SUPPLIED MATERIAL ::
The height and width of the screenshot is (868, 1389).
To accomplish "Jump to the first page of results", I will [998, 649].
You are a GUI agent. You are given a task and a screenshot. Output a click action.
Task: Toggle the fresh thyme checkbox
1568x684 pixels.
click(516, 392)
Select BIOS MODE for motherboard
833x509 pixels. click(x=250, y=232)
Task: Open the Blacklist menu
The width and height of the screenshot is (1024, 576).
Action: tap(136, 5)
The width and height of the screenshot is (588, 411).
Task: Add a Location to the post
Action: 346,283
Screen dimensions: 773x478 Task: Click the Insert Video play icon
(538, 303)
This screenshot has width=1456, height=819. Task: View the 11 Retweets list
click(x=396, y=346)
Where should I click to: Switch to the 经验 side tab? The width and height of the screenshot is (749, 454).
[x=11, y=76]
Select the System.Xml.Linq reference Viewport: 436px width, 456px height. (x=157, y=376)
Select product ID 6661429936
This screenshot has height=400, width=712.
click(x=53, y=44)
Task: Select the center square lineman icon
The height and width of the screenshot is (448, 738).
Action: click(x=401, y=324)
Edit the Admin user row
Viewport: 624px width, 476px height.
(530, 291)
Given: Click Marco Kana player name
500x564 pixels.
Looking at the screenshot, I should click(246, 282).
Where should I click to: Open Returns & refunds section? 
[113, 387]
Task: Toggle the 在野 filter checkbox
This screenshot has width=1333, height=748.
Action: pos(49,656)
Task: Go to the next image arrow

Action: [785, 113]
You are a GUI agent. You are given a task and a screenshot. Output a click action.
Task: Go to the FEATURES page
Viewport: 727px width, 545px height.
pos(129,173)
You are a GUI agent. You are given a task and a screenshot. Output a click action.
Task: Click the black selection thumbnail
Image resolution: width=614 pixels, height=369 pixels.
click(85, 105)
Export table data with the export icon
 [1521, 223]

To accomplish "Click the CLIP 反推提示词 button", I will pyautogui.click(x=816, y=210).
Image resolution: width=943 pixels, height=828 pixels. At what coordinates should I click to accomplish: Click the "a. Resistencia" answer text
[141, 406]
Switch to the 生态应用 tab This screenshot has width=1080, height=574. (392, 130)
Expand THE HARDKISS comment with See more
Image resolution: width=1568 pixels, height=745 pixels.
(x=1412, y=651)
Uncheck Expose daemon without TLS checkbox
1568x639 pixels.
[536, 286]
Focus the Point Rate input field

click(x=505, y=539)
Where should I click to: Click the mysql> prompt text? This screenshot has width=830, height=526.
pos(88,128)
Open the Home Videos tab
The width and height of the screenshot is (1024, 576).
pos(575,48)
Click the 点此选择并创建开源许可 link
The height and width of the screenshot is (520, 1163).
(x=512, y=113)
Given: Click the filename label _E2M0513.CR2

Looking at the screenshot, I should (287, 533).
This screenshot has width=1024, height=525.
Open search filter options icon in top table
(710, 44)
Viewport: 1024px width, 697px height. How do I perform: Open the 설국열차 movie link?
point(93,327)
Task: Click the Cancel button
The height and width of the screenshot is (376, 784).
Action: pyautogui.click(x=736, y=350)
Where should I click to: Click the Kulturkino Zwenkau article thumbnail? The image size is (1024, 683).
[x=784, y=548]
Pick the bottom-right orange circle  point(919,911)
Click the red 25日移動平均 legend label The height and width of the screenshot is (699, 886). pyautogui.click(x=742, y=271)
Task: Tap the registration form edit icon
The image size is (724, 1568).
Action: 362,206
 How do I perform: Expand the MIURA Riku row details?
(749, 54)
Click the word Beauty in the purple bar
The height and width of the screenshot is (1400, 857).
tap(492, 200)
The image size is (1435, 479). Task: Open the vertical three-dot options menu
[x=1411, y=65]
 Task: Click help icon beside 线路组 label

WHAT IS BEING ASKED :: Would you print exactly the lines from the first line of the entries above through the line that has "Given: Click Marco Kana player name", both included, and stop there?

RESPONSE AREA ::
The height and width of the screenshot is (868, 1389).
To accomplish "Jump to the first page of results", I will [998, 649].
You are a GUI agent. You are given a task and a screenshot. Output a click action.
Task: Toggle the fresh thyme checkbox
1568x684 pixels.
click(516, 392)
Select BIOS MODE for motherboard
833x509 pixels. click(x=250, y=232)
Task: Open the Blacklist menu
The width and height of the screenshot is (1024, 576).
Action: tap(136, 5)
The width and height of the screenshot is (588, 411).
Task: Add a Location to the post
Action: 346,283
Screen dimensions: 773x478 Task: Click the Insert Video play icon
(538, 303)
This screenshot has width=1456, height=819. Task: View the 11 Retweets list
click(x=396, y=346)
Where should I click to: Switch to the 经验 side tab? The width and height of the screenshot is (749, 454).
[x=11, y=76]
Select the System.Xml.Linq reference Viewport: 436px width, 456px height. (x=157, y=376)
Select product ID 6661429936
This screenshot has height=400, width=712.
click(x=53, y=44)
Task: Select the center square lineman icon
The height and width of the screenshot is (448, 738).
Action: click(x=401, y=324)
Edit the Admin user row
Viewport: 624px width, 476px height.
(530, 291)
Given: Click Marco Kana player name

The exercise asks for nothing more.